[Interface element data]
---

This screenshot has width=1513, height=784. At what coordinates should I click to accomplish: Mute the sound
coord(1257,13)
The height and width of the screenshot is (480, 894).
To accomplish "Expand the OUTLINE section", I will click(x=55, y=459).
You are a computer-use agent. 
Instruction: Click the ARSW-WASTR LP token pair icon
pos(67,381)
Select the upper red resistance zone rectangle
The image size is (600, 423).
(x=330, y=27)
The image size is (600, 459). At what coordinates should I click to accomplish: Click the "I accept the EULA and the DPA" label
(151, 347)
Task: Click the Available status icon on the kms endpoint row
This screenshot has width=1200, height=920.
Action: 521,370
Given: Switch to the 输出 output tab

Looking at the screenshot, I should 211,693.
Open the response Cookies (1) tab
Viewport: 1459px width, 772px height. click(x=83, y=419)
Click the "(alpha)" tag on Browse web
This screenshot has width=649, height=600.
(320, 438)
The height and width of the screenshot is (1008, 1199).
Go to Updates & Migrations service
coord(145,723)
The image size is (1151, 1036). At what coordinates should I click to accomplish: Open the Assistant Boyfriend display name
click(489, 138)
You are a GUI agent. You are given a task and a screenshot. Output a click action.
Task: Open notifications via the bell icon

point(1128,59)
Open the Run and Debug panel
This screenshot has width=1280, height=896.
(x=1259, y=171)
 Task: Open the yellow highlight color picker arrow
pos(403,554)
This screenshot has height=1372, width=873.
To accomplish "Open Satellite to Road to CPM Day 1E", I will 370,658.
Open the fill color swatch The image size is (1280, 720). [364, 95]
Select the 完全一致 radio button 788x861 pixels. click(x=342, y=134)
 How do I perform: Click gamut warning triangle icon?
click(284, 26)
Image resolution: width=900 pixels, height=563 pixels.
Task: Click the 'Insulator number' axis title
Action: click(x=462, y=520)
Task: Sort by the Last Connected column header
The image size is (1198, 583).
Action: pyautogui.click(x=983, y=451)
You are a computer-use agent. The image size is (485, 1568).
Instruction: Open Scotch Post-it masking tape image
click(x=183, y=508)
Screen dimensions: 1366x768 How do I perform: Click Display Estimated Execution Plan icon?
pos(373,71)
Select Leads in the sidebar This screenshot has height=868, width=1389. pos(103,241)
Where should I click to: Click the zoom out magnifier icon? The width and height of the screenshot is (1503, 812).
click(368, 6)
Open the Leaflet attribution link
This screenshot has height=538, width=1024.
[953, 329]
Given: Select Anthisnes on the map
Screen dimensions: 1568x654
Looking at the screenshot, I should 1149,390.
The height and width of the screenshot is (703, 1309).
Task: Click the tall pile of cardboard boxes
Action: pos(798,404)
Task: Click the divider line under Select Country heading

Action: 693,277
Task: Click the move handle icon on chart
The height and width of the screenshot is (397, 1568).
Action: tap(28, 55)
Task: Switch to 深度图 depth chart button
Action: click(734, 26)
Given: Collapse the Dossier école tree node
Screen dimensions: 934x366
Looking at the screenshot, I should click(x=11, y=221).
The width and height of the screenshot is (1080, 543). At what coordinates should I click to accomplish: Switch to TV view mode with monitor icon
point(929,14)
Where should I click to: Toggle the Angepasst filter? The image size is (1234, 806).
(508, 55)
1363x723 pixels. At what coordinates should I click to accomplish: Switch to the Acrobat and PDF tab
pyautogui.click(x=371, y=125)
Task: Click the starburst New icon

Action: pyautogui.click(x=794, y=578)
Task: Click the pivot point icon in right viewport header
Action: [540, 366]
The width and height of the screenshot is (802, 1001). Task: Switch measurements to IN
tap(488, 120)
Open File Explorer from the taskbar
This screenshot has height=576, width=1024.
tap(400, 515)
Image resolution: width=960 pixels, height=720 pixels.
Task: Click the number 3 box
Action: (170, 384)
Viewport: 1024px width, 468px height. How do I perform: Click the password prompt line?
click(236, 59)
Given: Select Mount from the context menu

---

_GIVEN REQUEST_
Could you output, unchanged, the stretch of the data from its very beginning through the line containing "Looking at the screenshot, I should 211,693."?

_PROBLEM SOLUTION_
This screenshot has width=1513, height=784. At what coordinates should I click to accomplish: Mute the sound
coord(1257,13)
The height and width of the screenshot is (480, 894).
To accomplish "Expand the OUTLINE section", I will click(x=55, y=459).
You are a computer-use agent. 
Instruction: Click the ARSW-WASTR LP token pair icon
pos(67,381)
Select the upper red resistance zone rectangle
The image size is (600, 423).
(x=330, y=27)
The image size is (600, 459). At what coordinates should I click to accomplish: Click the "I accept the EULA and the DPA" label
(151, 347)
Task: Click the Available status icon on the kms endpoint row
This screenshot has width=1200, height=920.
Action: 521,370
Given: Switch to the 输出 output tab

Looking at the screenshot, I should 211,693.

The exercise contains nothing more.